▸ Work required:
Write out every one of the rows below word for word, leaving out the pictures.

Click-target data
====

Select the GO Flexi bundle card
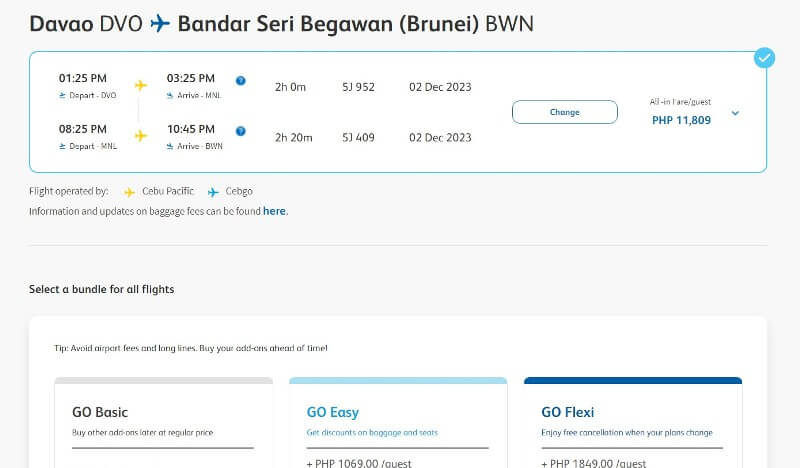click(x=633, y=423)
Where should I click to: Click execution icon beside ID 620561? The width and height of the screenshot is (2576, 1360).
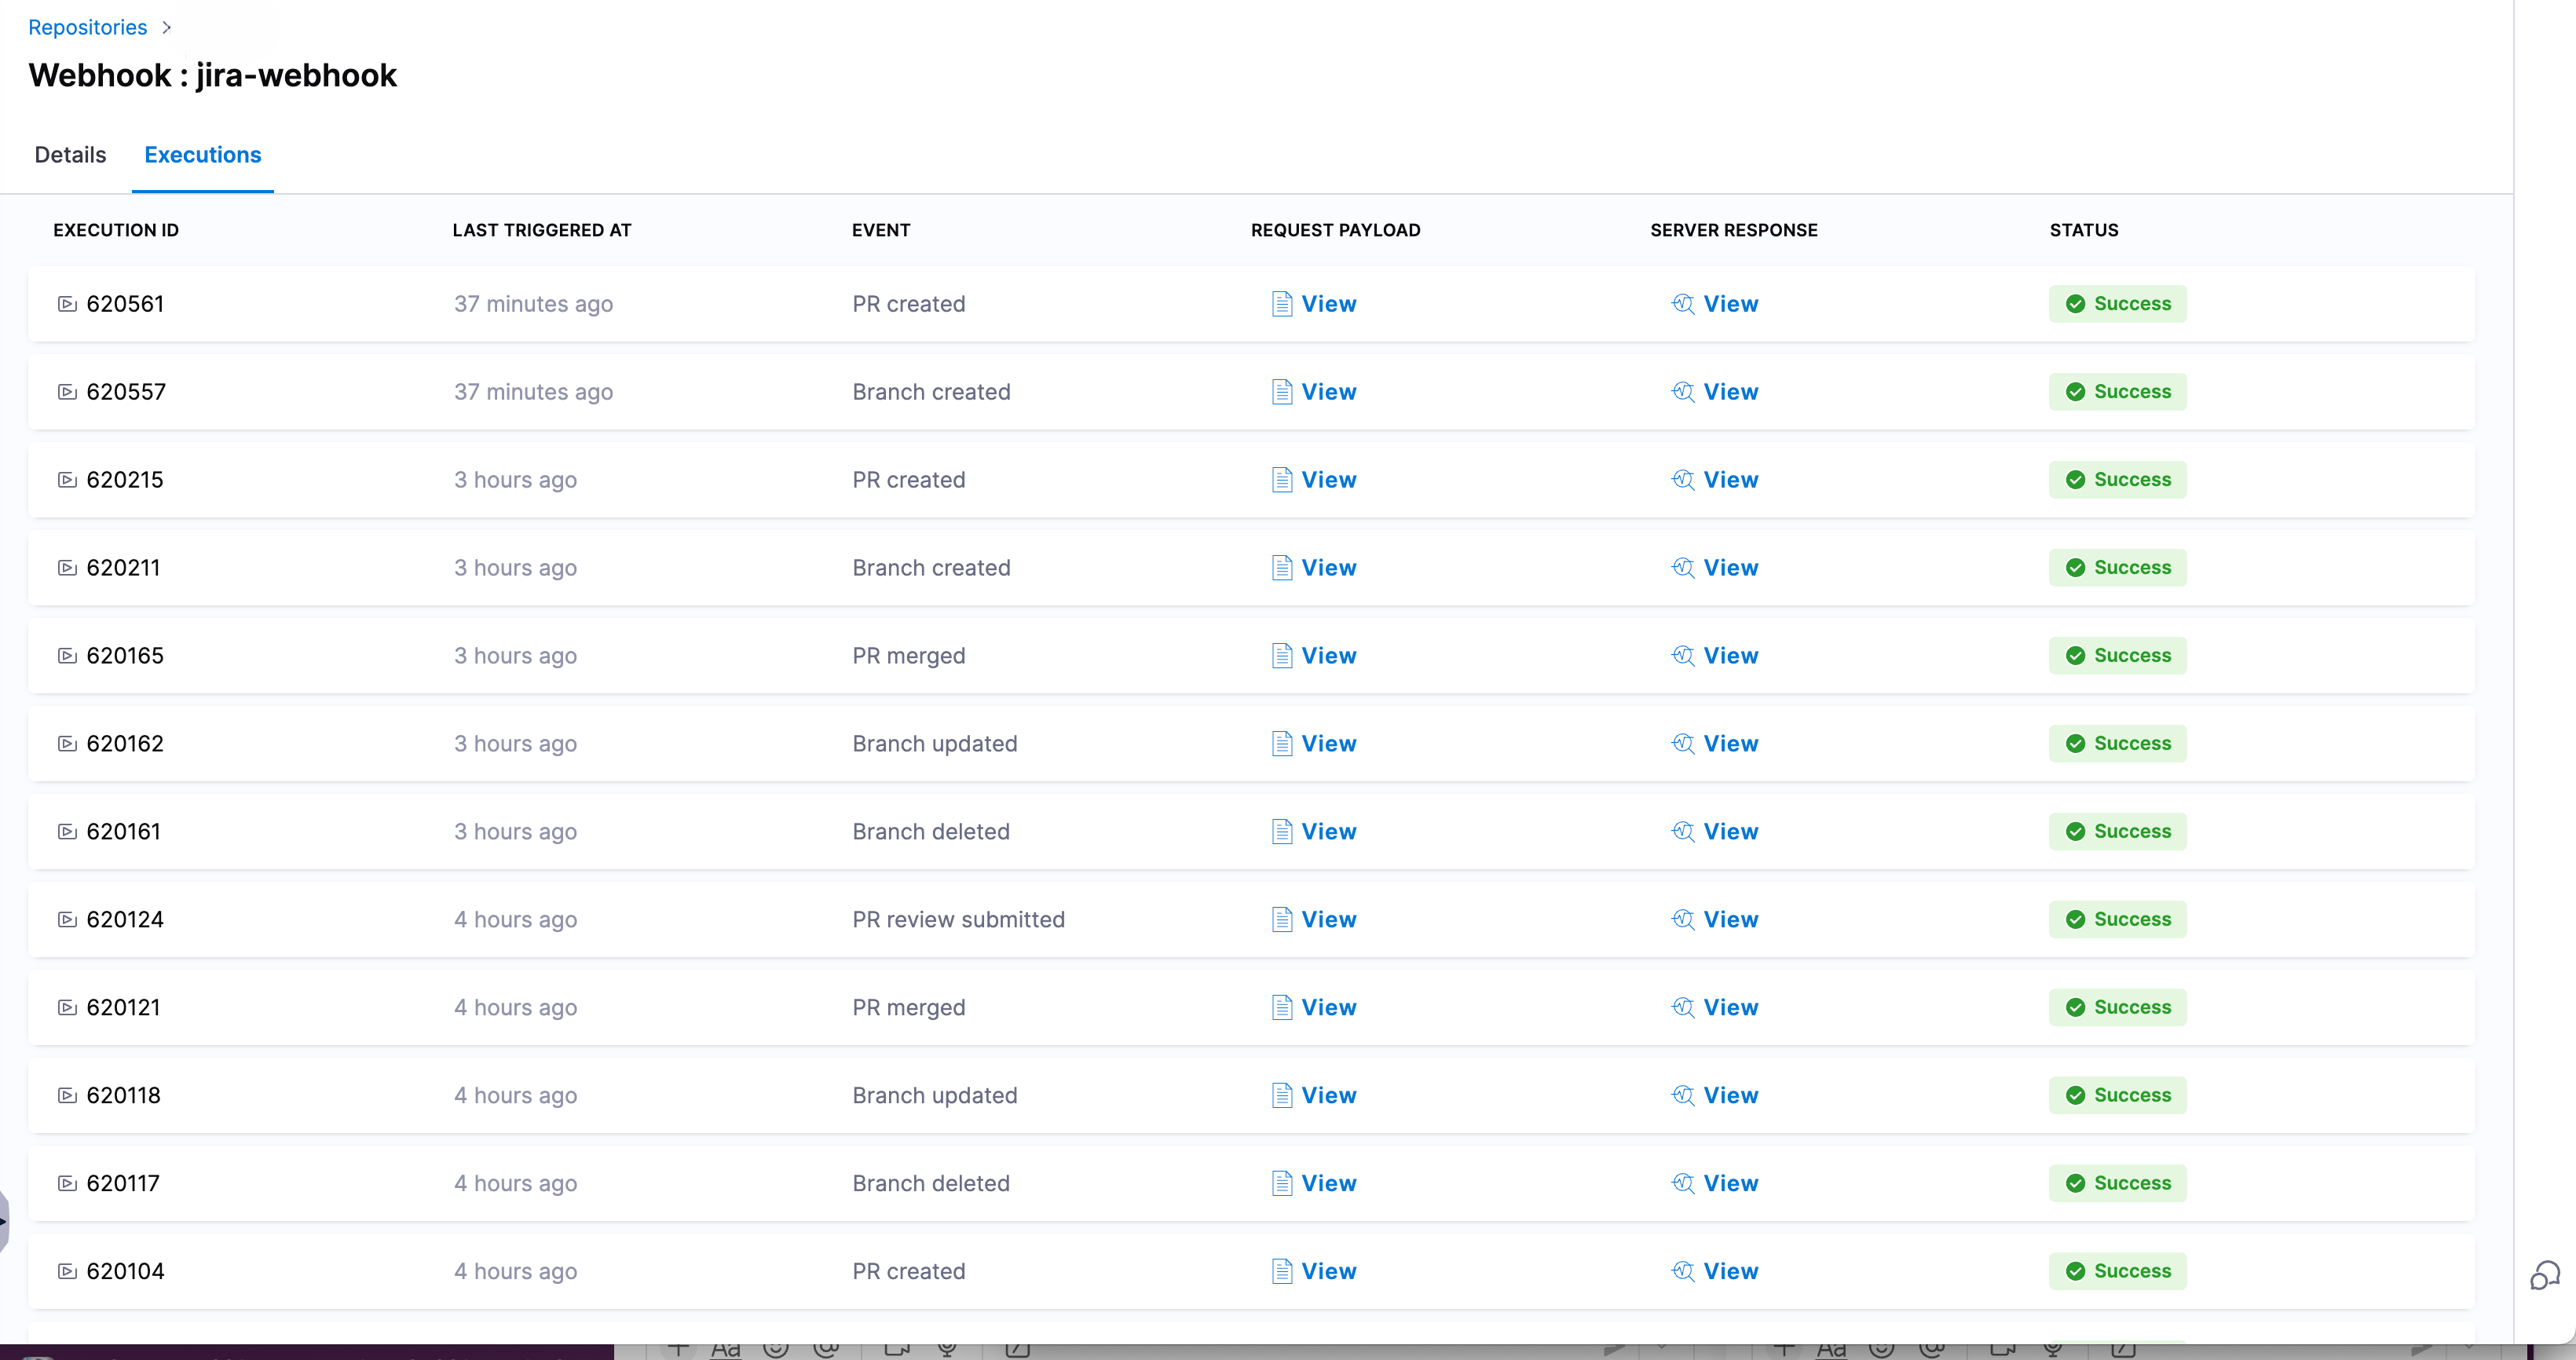click(67, 304)
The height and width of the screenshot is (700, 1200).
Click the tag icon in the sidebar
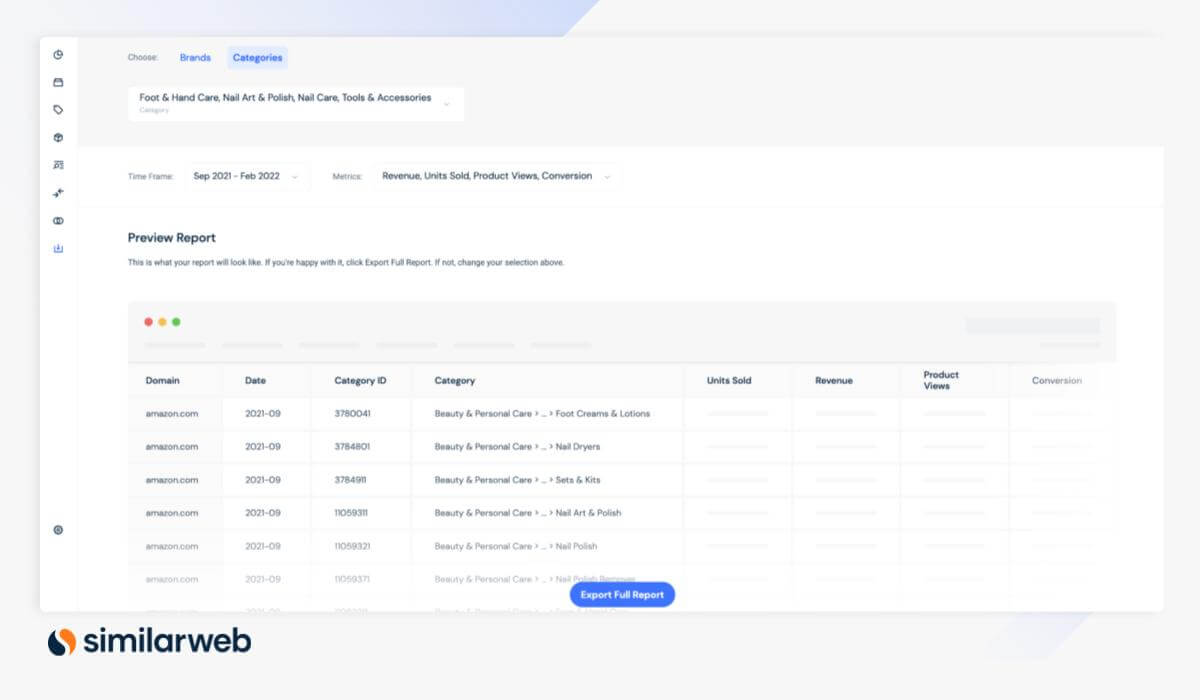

====

▸ Reply to the exercise:
Select the GO Flexi bundle card
click(x=633, y=423)
Where should I click to: Click execution icon beside ID 620561? The width and height of the screenshot is (2576, 1360).
click(67, 304)
The height and width of the screenshot is (700, 1200).
Click the tag icon in the sidebar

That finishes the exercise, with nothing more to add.